PHEVは、電池容量17.8kWhのリチウムイオン電池を車体床部に置くため車両重量が大きいが、最高出力141kW・最大トルク261Nmのガソリンエンジンを最大出力129kW・最大トルク270Nmのモーターがアシストして出足は軽やかだ。8速オートマチックトランスミッションは、液体を使うトルクコンバーターではなく、クラッチによるダイレクト感がしっかり出ている。
ハンドリングにも特長がある。FR構造の車体設計の思想として、「人間の五感を把握することによる身体拡張能力の発揮を目指した」(松本浩幸執行役員)という。イメージとしては、食事で箸を使うとき、人の意識は手元ではなく箸の先端に集約され、微細な感覚をつかみ取ることができるが、そんなふうにクルマを操る。
確かに、走行中はクルマ全体の重ったるさはなく、またコース内で先導した既存モデルの「CX-5」や「CX-8」と比べるとクルマの前後が触れるピッチングが少なく、スッキリとして走り味である。
次に、ディーゼルエンジン48Vマイルドハイブリッド車に乗り換えると、かなりパワフルだと感じる。最高出力187kW・最大トルク550Nmと電動モーターの最高出力は12.4kW・最大トルク153Nm。エンジン回転数が2000rpm以下でモーターアシフトがしっかり利き、そこからディーゼル特有の太いトルク感につながり、さらにディーゼルエンジンでは高回転域に属する4000rpm以上でもグイグイと伸び感がある。
また、クルマ全体の重量バランスが影響して、先に乗ったプラグインハイブリッド車よりも、「箸の先端」を感じるようなイメージがつかみやすい印象だ。
燃費について、試乗時点で数値は未公開だったが「コンパクトカー並み」という。中井執行役員は「従来の2.2リッターディーゼルに、気筒当たり同じ容量(ボア・ストローク)の2気筒を追加した6気筒3.3リッターで、ピストン上部の形状を工夫し燃料効率をさらに高めた」という。
一般的なイメージでは、排気量を上げると燃費が下がると思うが、「空気量を増やして的確な燃焼を行えば、かえって燃費は上がる」というマツダSKYACTIV技術の真骨頂である、究極の燃焼による匠の技を強調した。
このように、クルマの出来としては上々の「CX-60」。マツダは同モデルを皮切りに、ラージ商品群と呼ぶ上級モデルラインアップを拡充する。
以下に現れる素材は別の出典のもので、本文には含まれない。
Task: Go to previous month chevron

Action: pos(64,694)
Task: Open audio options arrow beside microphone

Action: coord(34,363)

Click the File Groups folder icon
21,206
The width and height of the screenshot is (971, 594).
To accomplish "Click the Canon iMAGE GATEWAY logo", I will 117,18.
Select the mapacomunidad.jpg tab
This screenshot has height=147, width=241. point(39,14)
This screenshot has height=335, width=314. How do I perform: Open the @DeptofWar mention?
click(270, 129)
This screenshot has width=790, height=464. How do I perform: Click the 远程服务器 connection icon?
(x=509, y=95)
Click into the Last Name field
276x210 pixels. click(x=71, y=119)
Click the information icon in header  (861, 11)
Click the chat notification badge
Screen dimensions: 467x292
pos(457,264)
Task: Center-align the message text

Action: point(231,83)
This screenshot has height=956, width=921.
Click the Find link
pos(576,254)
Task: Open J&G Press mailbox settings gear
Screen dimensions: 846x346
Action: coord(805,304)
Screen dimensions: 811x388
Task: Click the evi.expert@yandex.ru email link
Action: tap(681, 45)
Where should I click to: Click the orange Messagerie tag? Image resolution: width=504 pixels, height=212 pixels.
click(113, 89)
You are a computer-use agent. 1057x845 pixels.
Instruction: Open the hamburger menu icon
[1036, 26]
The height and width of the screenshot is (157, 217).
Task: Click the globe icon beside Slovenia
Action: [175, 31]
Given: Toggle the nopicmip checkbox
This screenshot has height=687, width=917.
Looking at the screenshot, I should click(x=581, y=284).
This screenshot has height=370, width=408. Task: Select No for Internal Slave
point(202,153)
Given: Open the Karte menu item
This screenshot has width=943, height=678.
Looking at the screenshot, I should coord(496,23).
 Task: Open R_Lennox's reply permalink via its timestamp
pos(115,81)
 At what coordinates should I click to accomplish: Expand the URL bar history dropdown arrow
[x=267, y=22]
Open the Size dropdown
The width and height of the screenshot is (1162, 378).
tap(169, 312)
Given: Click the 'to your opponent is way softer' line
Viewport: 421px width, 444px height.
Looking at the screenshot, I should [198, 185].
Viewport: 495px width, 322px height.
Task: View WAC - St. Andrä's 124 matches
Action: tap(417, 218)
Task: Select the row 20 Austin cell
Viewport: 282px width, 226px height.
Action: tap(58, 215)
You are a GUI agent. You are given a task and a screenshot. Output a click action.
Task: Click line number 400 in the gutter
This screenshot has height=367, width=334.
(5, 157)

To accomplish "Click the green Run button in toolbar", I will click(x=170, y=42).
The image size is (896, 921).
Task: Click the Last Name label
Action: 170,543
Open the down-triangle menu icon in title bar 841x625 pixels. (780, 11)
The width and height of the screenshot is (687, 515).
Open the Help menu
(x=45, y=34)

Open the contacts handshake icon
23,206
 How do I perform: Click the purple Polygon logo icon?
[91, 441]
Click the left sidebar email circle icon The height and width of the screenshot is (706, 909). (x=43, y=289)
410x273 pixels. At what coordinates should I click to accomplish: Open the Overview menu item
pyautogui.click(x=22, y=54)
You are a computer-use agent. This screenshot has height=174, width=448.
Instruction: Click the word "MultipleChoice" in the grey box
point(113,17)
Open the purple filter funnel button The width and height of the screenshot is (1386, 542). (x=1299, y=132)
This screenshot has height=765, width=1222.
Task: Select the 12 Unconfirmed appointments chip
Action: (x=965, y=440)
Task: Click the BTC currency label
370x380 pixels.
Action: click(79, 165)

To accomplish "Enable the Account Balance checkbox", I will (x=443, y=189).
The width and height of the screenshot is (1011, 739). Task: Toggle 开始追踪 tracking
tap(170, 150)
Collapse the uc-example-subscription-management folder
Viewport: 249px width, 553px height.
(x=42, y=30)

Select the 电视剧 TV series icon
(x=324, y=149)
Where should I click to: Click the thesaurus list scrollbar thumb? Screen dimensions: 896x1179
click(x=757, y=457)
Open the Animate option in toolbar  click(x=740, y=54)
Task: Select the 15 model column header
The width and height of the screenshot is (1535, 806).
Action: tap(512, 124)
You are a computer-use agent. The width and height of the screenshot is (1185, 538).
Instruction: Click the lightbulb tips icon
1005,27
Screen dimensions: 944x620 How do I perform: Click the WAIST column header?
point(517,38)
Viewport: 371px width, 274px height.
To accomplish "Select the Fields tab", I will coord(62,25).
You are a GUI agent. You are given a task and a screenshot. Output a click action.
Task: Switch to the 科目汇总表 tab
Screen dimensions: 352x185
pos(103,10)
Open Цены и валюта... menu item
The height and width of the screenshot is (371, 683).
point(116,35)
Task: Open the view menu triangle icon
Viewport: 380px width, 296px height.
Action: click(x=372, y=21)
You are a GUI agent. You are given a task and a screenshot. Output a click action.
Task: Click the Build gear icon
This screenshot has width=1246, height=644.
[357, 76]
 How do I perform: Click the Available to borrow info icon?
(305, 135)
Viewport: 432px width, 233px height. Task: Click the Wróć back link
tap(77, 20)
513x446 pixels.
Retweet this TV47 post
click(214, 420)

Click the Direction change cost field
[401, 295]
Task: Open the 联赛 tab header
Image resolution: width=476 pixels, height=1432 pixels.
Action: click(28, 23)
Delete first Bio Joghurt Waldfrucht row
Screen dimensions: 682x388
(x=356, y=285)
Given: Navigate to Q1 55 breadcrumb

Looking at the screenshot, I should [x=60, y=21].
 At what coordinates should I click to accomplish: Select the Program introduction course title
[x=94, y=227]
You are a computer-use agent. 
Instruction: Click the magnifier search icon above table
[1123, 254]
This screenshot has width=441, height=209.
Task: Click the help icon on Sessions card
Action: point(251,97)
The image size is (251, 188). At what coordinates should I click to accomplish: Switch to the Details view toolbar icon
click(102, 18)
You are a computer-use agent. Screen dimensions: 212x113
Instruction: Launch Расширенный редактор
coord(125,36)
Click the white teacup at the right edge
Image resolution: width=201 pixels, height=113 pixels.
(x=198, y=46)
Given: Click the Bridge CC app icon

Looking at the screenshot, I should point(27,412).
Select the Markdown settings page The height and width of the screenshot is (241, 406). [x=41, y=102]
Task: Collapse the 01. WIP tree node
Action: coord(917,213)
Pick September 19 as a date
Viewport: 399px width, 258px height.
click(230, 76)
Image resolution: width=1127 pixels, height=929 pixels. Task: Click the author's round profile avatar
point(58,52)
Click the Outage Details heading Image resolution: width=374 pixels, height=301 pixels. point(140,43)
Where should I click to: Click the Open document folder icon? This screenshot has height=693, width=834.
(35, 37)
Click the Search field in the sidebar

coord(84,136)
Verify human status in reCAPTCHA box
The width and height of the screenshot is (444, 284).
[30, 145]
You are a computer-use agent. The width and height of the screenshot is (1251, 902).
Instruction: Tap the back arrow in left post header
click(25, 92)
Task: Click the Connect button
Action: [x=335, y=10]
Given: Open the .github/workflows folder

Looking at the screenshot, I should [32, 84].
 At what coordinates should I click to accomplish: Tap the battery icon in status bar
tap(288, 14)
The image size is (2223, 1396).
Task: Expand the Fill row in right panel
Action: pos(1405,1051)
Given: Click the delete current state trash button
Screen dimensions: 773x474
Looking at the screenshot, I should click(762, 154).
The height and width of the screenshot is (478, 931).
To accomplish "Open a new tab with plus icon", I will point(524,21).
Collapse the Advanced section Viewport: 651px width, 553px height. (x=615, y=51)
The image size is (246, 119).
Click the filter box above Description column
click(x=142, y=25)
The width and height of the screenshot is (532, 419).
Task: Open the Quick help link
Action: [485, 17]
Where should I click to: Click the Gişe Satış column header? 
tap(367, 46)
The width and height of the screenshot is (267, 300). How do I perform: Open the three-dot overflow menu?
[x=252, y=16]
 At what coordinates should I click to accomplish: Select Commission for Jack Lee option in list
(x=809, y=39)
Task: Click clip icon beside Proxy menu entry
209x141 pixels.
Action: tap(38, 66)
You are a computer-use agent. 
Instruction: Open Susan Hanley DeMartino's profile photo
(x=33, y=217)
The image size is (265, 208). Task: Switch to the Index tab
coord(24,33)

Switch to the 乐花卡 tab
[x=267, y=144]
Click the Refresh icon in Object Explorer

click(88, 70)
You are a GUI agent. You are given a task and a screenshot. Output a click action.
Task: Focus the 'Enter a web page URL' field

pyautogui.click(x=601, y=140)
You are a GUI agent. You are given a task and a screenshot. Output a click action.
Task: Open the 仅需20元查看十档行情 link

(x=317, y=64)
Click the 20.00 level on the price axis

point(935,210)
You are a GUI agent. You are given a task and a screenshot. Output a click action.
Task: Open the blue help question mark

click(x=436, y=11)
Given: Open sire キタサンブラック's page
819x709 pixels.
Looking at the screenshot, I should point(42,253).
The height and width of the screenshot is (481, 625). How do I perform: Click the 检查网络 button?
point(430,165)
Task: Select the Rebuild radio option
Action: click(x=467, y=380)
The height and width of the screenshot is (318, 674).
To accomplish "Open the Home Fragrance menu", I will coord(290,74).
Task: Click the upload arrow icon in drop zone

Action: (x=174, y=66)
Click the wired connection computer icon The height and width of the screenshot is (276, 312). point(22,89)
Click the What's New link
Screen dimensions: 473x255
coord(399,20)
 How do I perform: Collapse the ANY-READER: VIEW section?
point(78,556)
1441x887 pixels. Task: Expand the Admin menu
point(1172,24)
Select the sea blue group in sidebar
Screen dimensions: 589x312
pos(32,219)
一方で、スモール商品群は「マツダ3」、「CX-30」、北米向けの「CX-50」などFF(フロントエンジン・フロント駆動)の車体構造を持つ。そのほか、「CX-5」など12年導入の第6セダン商品群が当面、混在することになる。
自動車メーカーの企業規模で見ると、こうした多モデル化と多様なエンジンラインアップは収益を圧迫するように感じる。
だが、マツダが長年提唱している、一括企画とモデルベース開発という開発プロセスにより「開発コストは、ラージ商品群は従来モデルと比べて25%ほど軽減できている」(廣瀬専務執行役員)と説明する。
グローバルで、「2050年カーボンニュートラル達成」が自動車メーカーにとって必須となってきた今、マツダは独自の経営手法で未来を切り開こうとしている。